I think the calculus of #RegisteredReports might have flipped in a #SurveillancePublishing APC-driven #OpenAccess world.
Subscription models meant that a journal could command a high price by being in high demand in a self-reinforcing cycle where since most libraries subscribed to them then they would have high readership, etc. Multiply that by the power of bundling or whatever. Libraries being a conduit could tell who read what and tailor subscriptions accordingly. actual loss of readership could impact subscription cost during negotiations, so null results are less attractive because they command fewer readers and citations and whatnot. publication bias ensues. the classic story.
in an APC world, where the profit is derived from authors willing to directly pay more for the attendant view count and citation, the registered report is instead more like a commitment to pay at some future time to publish. if the prices keep going up, the journal effectively invests in your need to publish as a security.

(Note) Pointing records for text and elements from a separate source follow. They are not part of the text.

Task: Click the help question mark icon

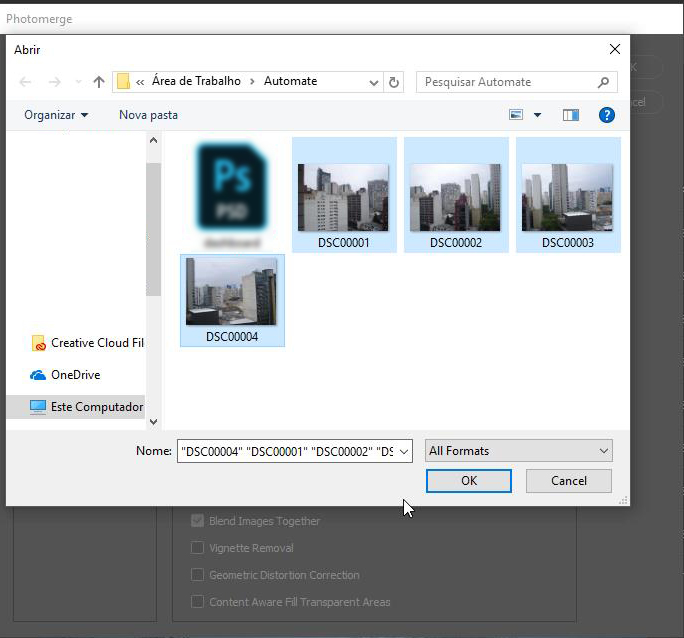Action: click(x=606, y=115)
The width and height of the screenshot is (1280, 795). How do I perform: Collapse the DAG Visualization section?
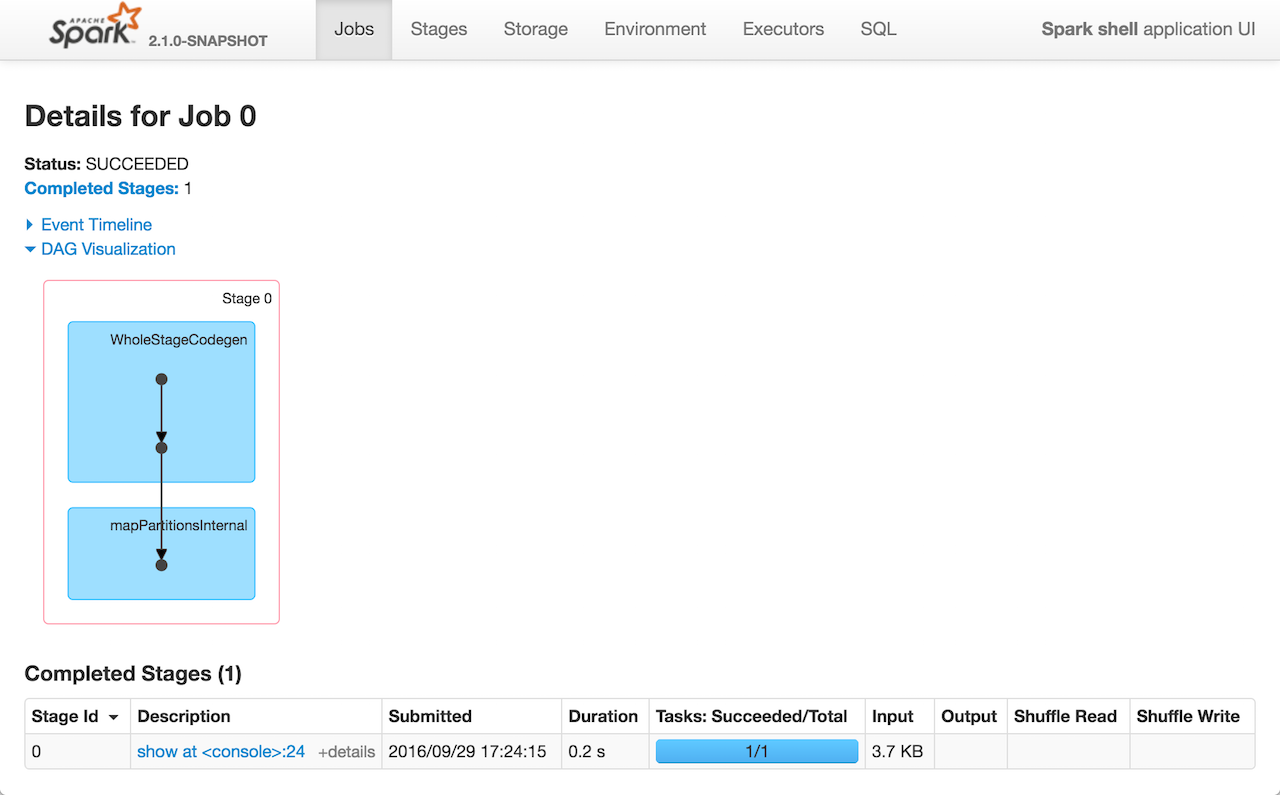pos(107,249)
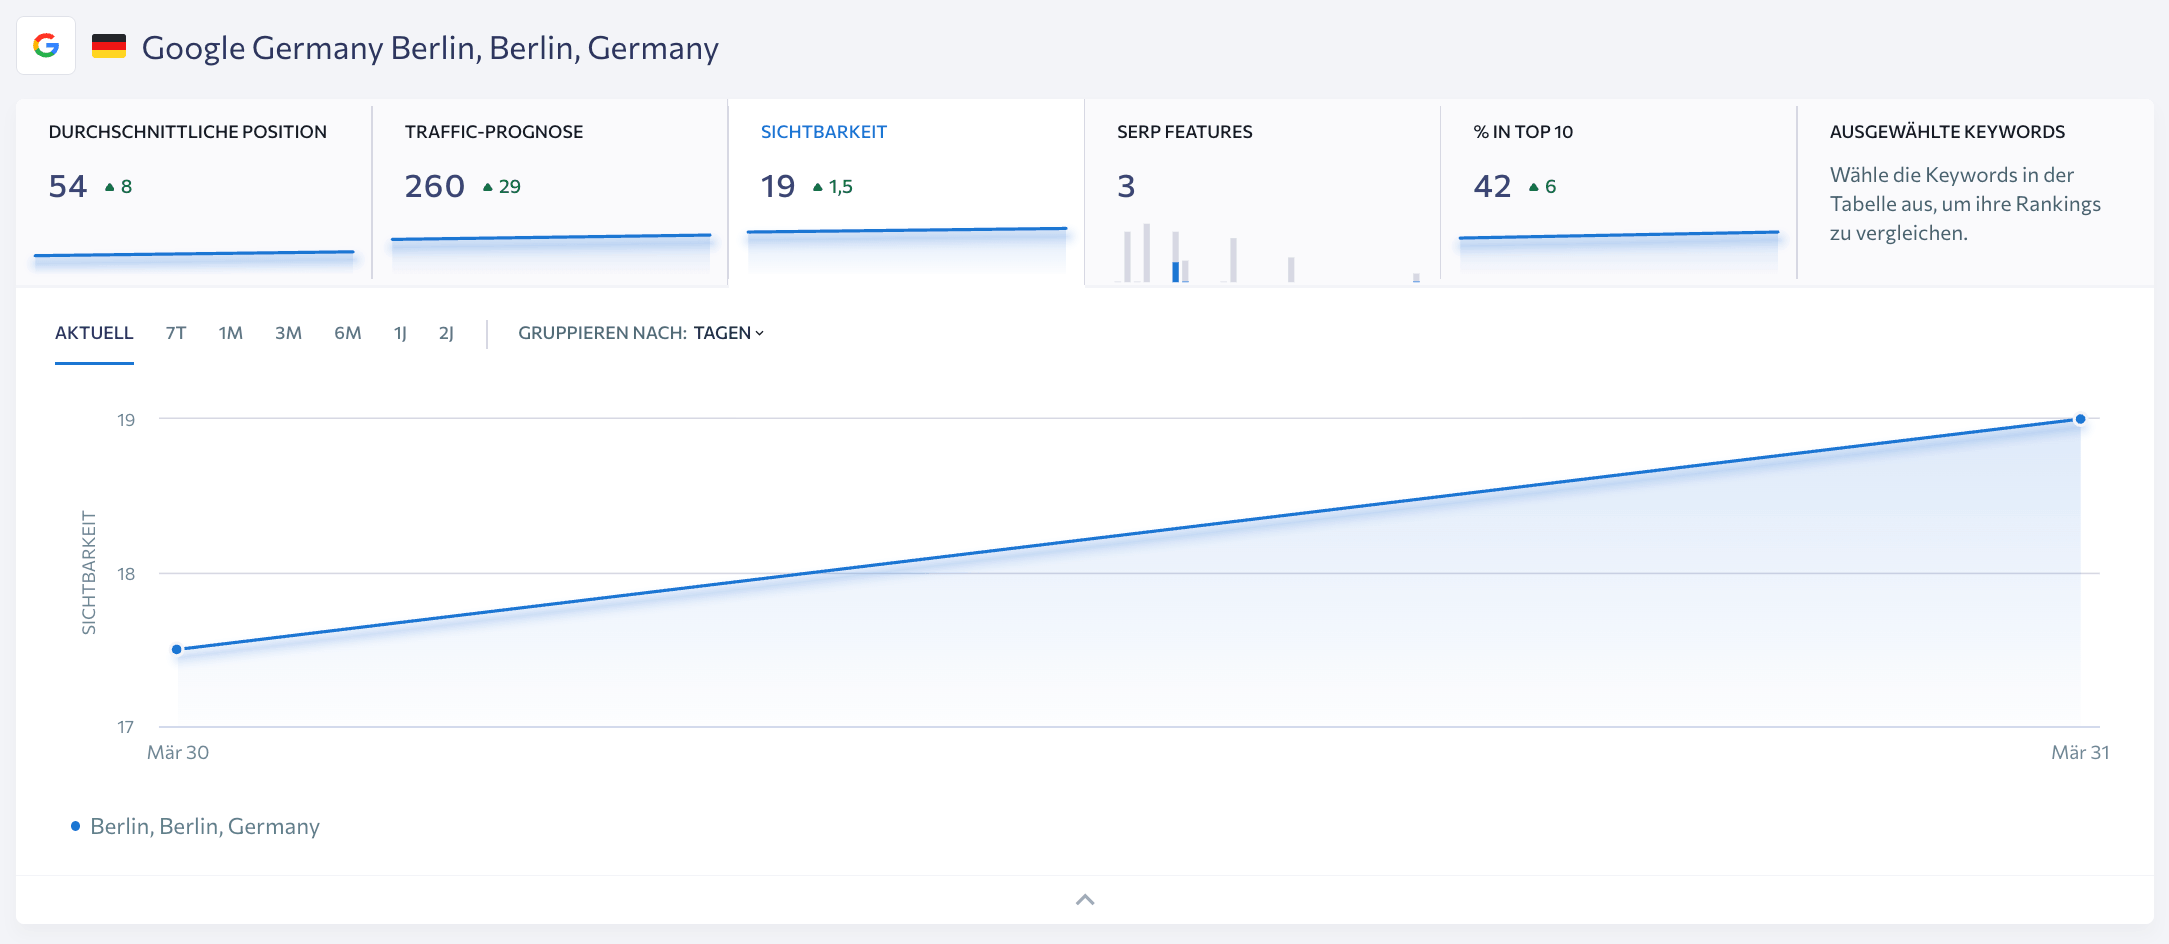Viewport: 2169px width, 944px height.
Task: Select the 6M time range
Action: pos(347,333)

this is doubly perverse in a surveillance publishing system, where the publishers operate paper recommendation and rating systems linked to funding and employment decisions. in that case, they can just manufacture the view count and citation - and even literal "scientific value score" - as a function of APC price, so null results aren't even a problem since the exclusivity-prestige link is partially dissolved.
I wonder if causes for publication bias could have changed substantially enough that registered reports could backfire as a means of combating publication bias. Since the primary filter is the perceived importance of a piece of work - assuming the authors could pass some competency and design check normal to the field - which is most likely to be at least partially evaluated by the same system of self-fulfilling metrics used in the recommendation/scoring systems for funders and employers, they might directly reinforce hype cycles. couple that again with the prestige gradient model of APC pricing where one publisher owns many Journals at different prestige levels and can bounce you down the ladder to one with a lower but still high APC.
Journals then would then be effectively sorting papers by APC according to the propensity for views/citations, regardless of outcome. It's sort of a combination of payola and security. plz lmk where I'm missing something here bc not just trying to shit on the parade.